The regulator, which sent a group of technicians to inspect the Sinovac plant in Beijing in early December, also warned against the “influence of issues related to geopolitics” in promoting vaccines.
CoronaVac, produced by the Chinese private laboratory Sinovac in association with the Butantan Institute of Sao Paulo, has been the target of attempts to discredit it by Brazil’s far-right President Jair Bolsonaro, who sees it as a tool of both the governor of the state of Sao Paulo, Joao Doria — considered as potential rival in the next election — and of the Chinese Communist regime.
Bolsonaro even referred to it as “Joao Doria’s Chinese vaccine,” in an attempt to belittle it.
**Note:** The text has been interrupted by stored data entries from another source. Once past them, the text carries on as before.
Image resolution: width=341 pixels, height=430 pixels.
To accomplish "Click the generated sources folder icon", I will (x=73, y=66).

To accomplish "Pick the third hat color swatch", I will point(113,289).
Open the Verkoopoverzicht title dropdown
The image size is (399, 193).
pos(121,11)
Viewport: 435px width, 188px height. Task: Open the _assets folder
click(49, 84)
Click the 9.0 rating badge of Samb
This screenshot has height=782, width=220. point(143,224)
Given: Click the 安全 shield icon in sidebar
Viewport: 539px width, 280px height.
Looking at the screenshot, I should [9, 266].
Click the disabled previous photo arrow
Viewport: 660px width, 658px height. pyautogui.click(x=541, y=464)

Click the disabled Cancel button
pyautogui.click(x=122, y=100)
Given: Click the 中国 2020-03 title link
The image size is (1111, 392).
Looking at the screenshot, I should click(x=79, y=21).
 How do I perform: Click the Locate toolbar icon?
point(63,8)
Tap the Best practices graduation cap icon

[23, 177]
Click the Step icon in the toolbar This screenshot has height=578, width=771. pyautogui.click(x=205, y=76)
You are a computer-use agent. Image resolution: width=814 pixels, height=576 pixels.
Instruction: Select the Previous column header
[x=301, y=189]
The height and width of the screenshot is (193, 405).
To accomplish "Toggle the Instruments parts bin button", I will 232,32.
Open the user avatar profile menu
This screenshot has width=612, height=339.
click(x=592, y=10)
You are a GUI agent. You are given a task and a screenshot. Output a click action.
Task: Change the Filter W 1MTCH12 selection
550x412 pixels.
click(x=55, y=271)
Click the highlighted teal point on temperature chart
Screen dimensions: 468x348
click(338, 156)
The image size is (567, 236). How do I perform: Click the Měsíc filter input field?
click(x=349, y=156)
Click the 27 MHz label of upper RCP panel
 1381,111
Doria announced on Monday that the Butantan Institute had changed its plans and that it would present Anvisa with a request for definitive authorization, rather than for emergency use for CoronaVac in Brazil, where the pandemic has already claimed more than 181,000 lives and infected almost 7 million people.
The application will be submitted on December 23, he said.
Doria said last week that he expected to start administering the vaccine on January 25 in his state of 46.2 million inhabitants, the most populous in Brazil.
The Brazilian government has said that it has guaranteed access to 300 million doses of vaccines, mainly the drug developed by the University of Oxford in alliance with the AstraZeneca group and the Brazilian health institute Fiocruz, and the international initiative Covax Facility.
It also negotiated another 70 million doses earmarked from Pfizer. The government presented a vaccination “plan” last week, with priority sectors to receive it, but without a start date for the campaign.
The Supreme Court ordered the government Monday to announce the start date before Wednesday at 1650 GMT.